Companies such as SciVation (Xtend) and Controlled Labs (Purple Wraath) make great mixes in various flavors. These drink mixes are excellent for people cutting and wanting to achieve a certain goal, however they are not necessarily beneficial for someone with a very high calorie diet or someone just trying to stay healthy.

Sometimes a quick burst of energy is needed, so I would advise to either keep a protein bar, granola bar, some trail mix or some nuts in your jacket just in case (of course size and what you eat will depend on goals). However, sometimes food just doesn't cut it and some energy supplements can aid in functioning. Ideal supplements would be something that will give you long periods of energy without a crash. Good examples are Erogpharm's AMP and VPX's Redline RTDs.

After a hard workout or a long day on the slopes, your muscles will be screaming for fuel and nutrients for recovery. A high quality protein would be advised directly afterwards. Protein's such as EST's Bio-Pro, VPX Zero Carb and ON Gold Standard Whey are great examples!

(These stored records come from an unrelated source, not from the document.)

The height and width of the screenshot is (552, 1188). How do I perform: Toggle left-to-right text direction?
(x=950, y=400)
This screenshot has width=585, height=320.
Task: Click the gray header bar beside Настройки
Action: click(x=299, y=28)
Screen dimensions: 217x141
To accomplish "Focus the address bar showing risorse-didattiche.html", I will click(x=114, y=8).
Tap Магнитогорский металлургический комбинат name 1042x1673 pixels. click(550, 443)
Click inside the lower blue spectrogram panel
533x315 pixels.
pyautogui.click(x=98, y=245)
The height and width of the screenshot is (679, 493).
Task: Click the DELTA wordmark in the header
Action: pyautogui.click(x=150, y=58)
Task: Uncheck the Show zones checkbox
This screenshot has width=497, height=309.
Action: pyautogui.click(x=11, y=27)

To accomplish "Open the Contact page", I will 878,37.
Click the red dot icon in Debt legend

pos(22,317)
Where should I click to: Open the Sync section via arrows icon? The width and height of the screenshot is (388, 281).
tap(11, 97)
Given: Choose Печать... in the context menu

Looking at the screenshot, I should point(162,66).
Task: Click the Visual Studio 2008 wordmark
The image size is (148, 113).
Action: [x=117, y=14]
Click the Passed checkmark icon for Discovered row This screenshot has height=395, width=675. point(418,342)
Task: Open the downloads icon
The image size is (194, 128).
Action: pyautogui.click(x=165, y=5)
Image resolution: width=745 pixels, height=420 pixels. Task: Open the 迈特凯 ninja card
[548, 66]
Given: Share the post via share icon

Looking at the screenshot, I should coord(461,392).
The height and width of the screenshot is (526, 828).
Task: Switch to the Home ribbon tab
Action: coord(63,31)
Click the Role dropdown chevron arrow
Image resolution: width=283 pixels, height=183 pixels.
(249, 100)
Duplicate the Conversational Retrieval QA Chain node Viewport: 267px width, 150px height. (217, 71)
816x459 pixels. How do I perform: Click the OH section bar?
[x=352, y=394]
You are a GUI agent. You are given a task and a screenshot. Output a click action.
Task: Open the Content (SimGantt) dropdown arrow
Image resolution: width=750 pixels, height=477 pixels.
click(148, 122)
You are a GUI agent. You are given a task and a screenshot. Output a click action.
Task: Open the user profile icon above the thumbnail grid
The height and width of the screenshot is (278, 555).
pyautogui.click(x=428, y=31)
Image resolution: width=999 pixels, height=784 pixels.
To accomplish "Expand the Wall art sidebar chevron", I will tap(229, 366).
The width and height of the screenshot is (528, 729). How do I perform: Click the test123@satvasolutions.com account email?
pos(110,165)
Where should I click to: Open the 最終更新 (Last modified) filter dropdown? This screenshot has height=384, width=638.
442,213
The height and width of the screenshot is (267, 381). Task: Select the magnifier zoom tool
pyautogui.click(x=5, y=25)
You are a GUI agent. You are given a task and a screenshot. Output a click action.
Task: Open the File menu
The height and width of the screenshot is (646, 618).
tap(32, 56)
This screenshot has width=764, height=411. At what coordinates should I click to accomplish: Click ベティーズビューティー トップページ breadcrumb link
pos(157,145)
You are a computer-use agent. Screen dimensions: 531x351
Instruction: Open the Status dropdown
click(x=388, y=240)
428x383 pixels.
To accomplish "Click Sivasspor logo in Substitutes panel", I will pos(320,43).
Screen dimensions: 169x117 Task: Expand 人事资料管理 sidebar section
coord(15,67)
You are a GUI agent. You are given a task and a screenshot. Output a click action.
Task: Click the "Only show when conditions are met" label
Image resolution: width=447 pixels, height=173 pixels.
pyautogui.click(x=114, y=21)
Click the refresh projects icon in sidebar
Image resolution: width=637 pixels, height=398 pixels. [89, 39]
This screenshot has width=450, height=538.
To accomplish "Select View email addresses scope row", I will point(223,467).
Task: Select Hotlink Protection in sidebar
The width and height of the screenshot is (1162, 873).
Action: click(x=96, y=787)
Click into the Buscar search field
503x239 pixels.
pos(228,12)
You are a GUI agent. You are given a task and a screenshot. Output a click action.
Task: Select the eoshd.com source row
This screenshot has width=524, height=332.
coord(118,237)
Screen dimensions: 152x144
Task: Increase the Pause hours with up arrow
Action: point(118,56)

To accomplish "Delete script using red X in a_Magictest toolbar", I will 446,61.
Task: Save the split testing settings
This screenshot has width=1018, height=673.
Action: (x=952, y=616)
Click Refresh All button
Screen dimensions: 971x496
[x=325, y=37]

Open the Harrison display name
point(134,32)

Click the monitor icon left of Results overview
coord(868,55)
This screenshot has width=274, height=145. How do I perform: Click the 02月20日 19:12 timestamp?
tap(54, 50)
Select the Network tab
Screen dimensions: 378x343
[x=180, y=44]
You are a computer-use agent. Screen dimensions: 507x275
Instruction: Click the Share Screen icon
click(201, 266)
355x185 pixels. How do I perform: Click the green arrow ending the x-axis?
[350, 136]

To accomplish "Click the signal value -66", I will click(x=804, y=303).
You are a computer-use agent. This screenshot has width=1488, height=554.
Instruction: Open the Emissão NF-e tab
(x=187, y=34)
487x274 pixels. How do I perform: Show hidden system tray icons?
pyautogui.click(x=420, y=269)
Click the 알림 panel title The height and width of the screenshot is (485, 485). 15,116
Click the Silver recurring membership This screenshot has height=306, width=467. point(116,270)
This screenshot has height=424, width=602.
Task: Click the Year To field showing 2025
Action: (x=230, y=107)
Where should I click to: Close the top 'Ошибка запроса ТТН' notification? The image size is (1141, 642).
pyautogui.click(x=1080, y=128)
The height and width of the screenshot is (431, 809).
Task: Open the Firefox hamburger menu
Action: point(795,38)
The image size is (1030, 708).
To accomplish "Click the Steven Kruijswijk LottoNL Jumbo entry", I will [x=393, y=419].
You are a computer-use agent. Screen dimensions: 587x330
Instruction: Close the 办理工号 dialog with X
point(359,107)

You should enjoy the mountain for all you can, and with proper training and appropriate nutrition, you can have the best time of your life on skis!

References
  1. Ski Training - http://www.alpineontario.ca/site/index.cfm, 2007
  2. Shimomura, Y. Murakami, T.Nakai, N. Nagasaki, M. Harri, R.A. (2004). Exercise Promotes BCAA Catabolism: Effects of BCAA Supplementation on Skeletal Muscle during Exercise J. Nutri. 134: 1583S-1587S.
  3. Millward DJ. Optimal intakes of protein in the human diet. Proc Nutr Soc. 1999 May;58(2):403-13.
  4. Gastelu D and Hatfield F. Dynamic Nutrition for Maximum Performance. 1997. Avery Publishing Group: New York.